Where the line containing "Where should I" appears, start copying; continue through the last line below and copy nothing else.

[Start of Attachment]

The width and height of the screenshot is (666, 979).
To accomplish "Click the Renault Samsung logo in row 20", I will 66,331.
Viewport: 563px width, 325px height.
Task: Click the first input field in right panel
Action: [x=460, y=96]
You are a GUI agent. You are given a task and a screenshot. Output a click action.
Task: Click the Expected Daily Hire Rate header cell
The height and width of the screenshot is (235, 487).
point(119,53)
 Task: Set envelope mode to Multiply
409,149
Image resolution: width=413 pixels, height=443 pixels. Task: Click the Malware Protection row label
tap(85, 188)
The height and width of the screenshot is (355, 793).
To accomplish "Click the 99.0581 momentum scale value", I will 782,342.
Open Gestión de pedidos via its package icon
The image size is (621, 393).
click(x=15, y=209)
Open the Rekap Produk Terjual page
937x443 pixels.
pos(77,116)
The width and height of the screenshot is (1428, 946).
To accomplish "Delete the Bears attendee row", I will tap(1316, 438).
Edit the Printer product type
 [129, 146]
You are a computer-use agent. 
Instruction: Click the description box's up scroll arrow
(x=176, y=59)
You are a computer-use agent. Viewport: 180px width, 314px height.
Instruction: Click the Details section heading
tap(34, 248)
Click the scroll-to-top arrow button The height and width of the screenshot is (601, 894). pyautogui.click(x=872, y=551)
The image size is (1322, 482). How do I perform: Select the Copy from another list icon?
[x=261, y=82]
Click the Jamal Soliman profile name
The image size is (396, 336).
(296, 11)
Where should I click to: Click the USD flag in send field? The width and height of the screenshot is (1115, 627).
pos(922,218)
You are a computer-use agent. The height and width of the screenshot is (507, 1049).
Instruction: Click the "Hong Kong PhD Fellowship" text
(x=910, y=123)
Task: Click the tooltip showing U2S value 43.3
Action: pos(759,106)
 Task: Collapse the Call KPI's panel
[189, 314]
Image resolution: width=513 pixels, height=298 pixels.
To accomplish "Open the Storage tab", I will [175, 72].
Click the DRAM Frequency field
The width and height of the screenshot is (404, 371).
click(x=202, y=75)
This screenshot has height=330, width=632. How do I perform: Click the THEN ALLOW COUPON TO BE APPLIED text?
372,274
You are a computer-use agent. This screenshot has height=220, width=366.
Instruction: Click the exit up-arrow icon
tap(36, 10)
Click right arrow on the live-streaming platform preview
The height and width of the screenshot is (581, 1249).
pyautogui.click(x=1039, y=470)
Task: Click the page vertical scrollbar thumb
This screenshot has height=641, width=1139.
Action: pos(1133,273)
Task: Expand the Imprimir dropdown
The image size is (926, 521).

[End of Attachment]

TASK ANSWER
Where should I click to: Click the USD flag in send field? The width and height of the screenshot is (1115, 627).
pos(922,218)
You are a computer-use agent. The height and width of the screenshot is (507, 1049).
Instruction: Click the "Hong Kong PhD Fellowship" text
(x=910, y=123)
Task: Click the tooltip showing U2S value 43.3
Action: pos(759,106)
 Task: Collapse the Call KPI's panel
[189, 314]
Image resolution: width=513 pixels, height=298 pixels.
To accomplish "Open the Storage tab", I will [175, 72].
Click the DRAM Frequency field
The width and height of the screenshot is (404, 371).
click(x=202, y=75)
This screenshot has height=330, width=632. How do I perform: Click the THEN ALLOW COUPON TO BE APPLIED text?
372,274
You are a computer-use agent. This screenshot has height=220, width=366.
Instruction: Click the exit up-arrow icon
tap(36, 10)
Click right arrow on the live-streaming platform preview
The height and width of the screenshot is (581, 1249).
pyautogui.click(x=1039, y=470)
Task: Click the page vertical scrollbar thumb
This screenshot has height=641, width=1139.
Action: pos(1133,273)
Task: Expand the Imprimir dropdown
The image size is (926, 521).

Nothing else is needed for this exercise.